Park Kyung-won (Korean: 박경원; 24 June 1901 – 7 August 1933) was the first female Korean civilian aviator.

Park is not the first female Korean pilot, however. That title is generally given to Kwon Ki-ok, who was trained by the Republic of China Air Force.

Park is the subject of the controversial 2005 South Korean film Blue Swallow, in which she was portrayed by actress Jang Jin-young.

Early life

Park was born in Daegu, Gyeongsang-do. From 1912 to 1916, she attended Daegu's Myeongsin Women's School, a Presbyterian missionary school operated by Americans; a year after her graduation, on 13 September 1917, she departed her hometown for Japan. Upon her arrival in Japan, she initially settled in Yokohama's Minamiyoshida-machi, where she enrolled in the Kasahara Industrial Training School, spending two and a half years. From 1919, she began attending a Korean church in Yokohama, and later converted to Christianity. In February 1920, she returned to Daegu to enter a nursing school there; though her true aim was to become a pilot, she needed to earn money for the tuition fees first.

Aviation career

In January 1925, Park returned to Japan, where she finally enrolled in an aviation school in Kamata (present-day Ōta, Tokyo). She had initially hoped to attend the same flight school as An Chang-nam, the first Korean male pilot, but it had burned down in 1923. She graduated and took the test for her third-class pilot's licence on 25 January 1927; she obtained the licence three days later.

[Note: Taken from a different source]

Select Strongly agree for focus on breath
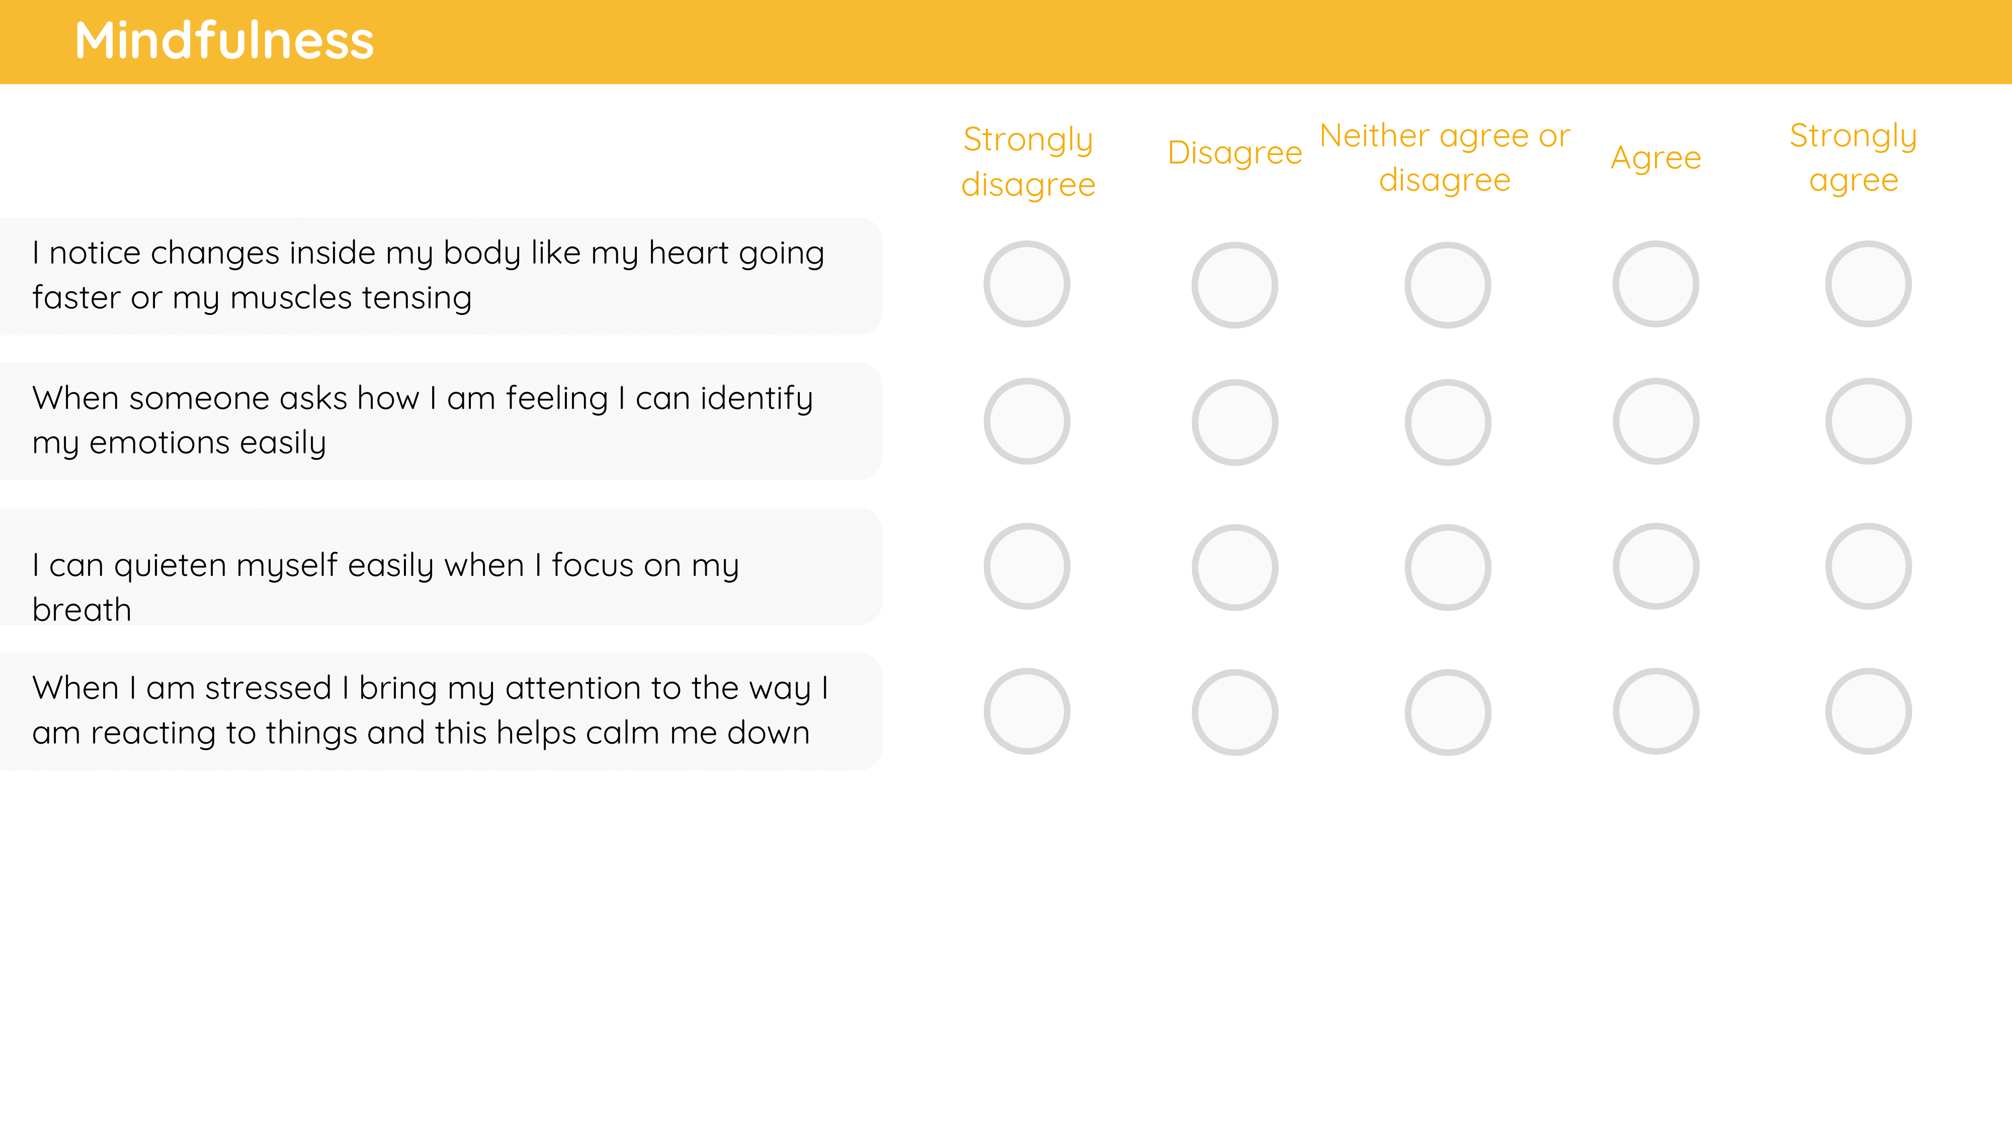2012x1132 pixels. pyautogui.click(x=1868, y=566)
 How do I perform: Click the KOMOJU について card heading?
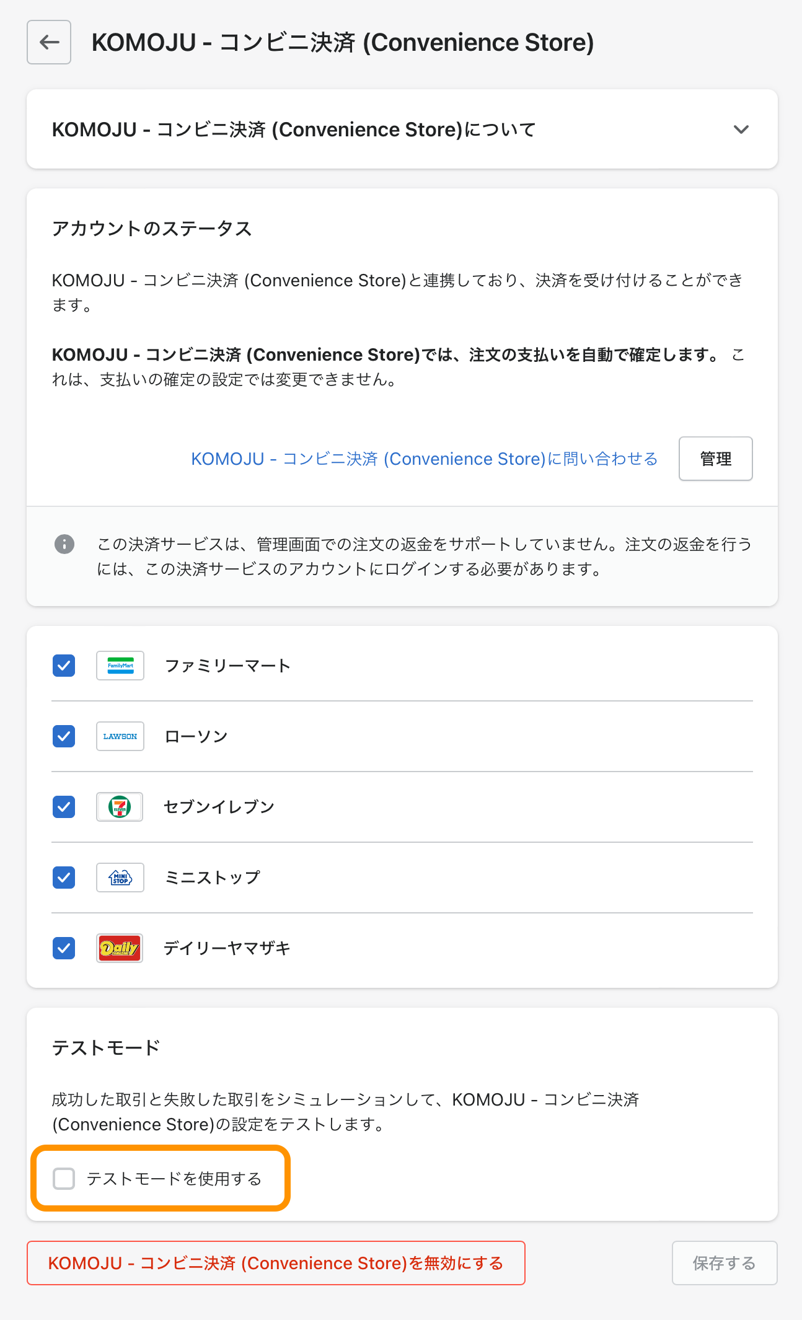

On 30 July of the following year, she obtained her second-class pilot's licence.

Park Kyung-won
Park's crash site

On 4 May 1933, Park was chosen to fly on a new route between Japan and Manchukuo. She flew to Seoul on 19 May to meet with government officials there. At 10:35 AM on 7 August 1933, she took off in her Salmson 2 A2 biplane, named the Blue Swallow, from Tokyo's Haneda Airport on one such flight to Manchuria; she crashed 42 minutes later near Hakone, Kanagawa and died.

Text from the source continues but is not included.